Joseph Mallord William Turner 1775–1851
La Chaire de Gargantua, near Duclair c.1832
D24671
Turner Bequest CCLIX 106
Gouache and watercolour on blue paper, 138 x 189 mm
Accepted by the nation as part of the Turner Bequest 1856
Engraved:
By Robert Brandard in 1833, published in 1834.
 
In this watercolour Turner evokes a stormy scene. Below a brooding, dark sky, a flash of white lightning zig-zags down the left side of the view and a contrasting streak of black smoke rises from a steamer on the right, the lines forming dramatic opposing diagonals. The line of lightning is further reflected in the water in the left foreground and echoes the streak of smoke at right. The sails of the boats depicted on the right curve dramatically with the force of the wind, this force emphasised by the depiction of currents in the water in the right foreground. The figures in their shallow boats seem precarious. The white structure on the hillside at left, dramatically illuminated by the lightning, is known as La Chaire (or ‘Chaise’) de Gargantua and translates from the French as ‘the chair of Gargantua’. It overlooks the River Seine near the town of Duclair in northern France. It is a natural geological formation, consisting of an outcrop of two enormous rocks seen as resembling the armrests of a giant chair. The ancient name may date from the eleventh century and is associated with a legend of a giant.1 Turner refers to the structure as the ‘Giant’s Chair’.2
The watercolour is based on pencil sketches (Tate D23830, D23831, D23833–D23836; Turner Bequest CCLIII 67, 67a, 68a–70) in Turner’s Tancarville and Lillebonne sketchbook,3 believed to date from 1829, as well as on annotations made by Turner in his copy of a French guidebook dating from 1829, a third edition of M.J. Morlent’s, Voyage Historique et Pittoresque du Havre à Rouen sur la Seine, en Bateau à Vapeur.4
An engraving was made from this watercolour by Robert Brandard in 1833, as La Chaire de Gargantua (Tate impressions T05603 and T06233) for the volume Wanderings by the Seine of 18345 (titled ‘La Chaise de Gargantua’ in the ‘List of Engravings’).
2
Wilton 1975, p.120.
3
Wilton 1979, p.413; Warrell 1999, p.275.
4
Warrell 1999, p.275.
5
Leitch Ritchie, Wanderings by the Seine, London, Paris and Berlin 1834, opposite p.112.
Verso:
Blank, except for an inscription ‘11’ in grey gouache in the upper left of the sheet; above and to the right of this ‘15’ in grey gouache or dark pencil; and ‘Giant’s Chair | near Duclair’ at upper centre in grey gouache, all probably made by Turner.
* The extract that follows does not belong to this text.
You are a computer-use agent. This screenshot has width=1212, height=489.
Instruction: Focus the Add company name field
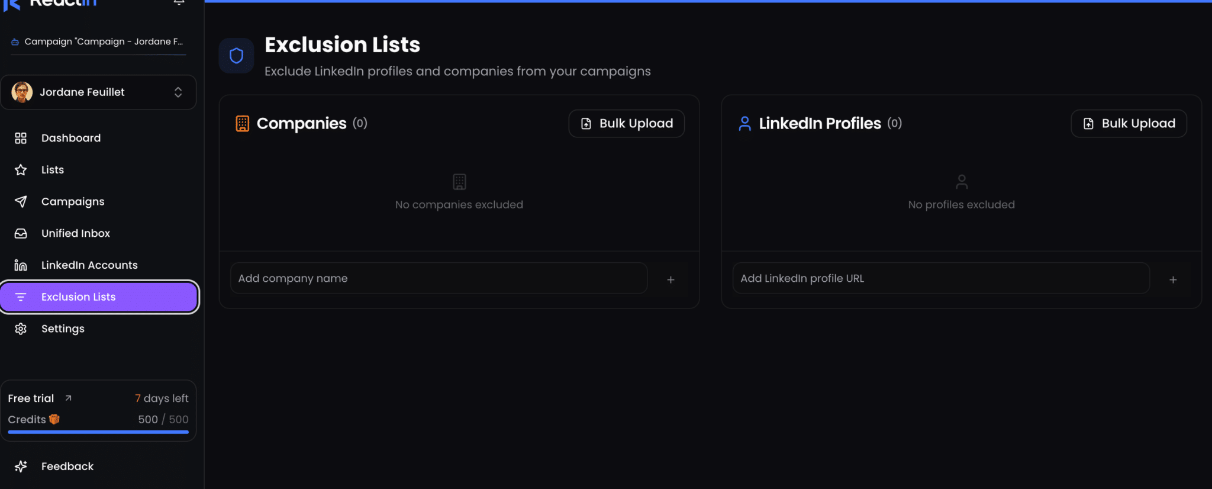[x=439, y=278]
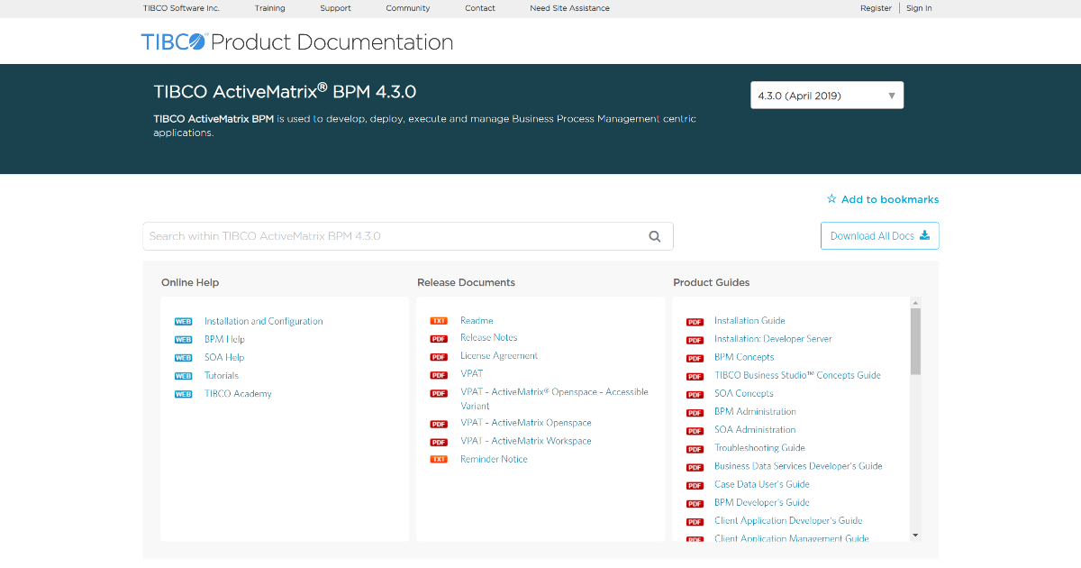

The sheet is stamped just off centre with the Turner Bequest monogram above the number ‘CCLIX – 106’, which is also written in pencil above. There is brownish staining at centre bottom right.

Caroline South
November 2017

How to cite

Caroline South, ‘La Chaire de Gargantua, near Duclair c.1832 by Joseph Mallord William Turner’, catalogue entry, November 2017, in David Blayney Brown (ed.), J.M.W. Turner: Sketchbooks, Drawings and Watercolours, Tate Research Publication, November 2019, https://www.tate.org.uk/art/research-publications/jmw-turner/joseph-mallord-william-turner-la-chaire-de-gargantua-near-duclair-r1195798, accessed 22 November 2024.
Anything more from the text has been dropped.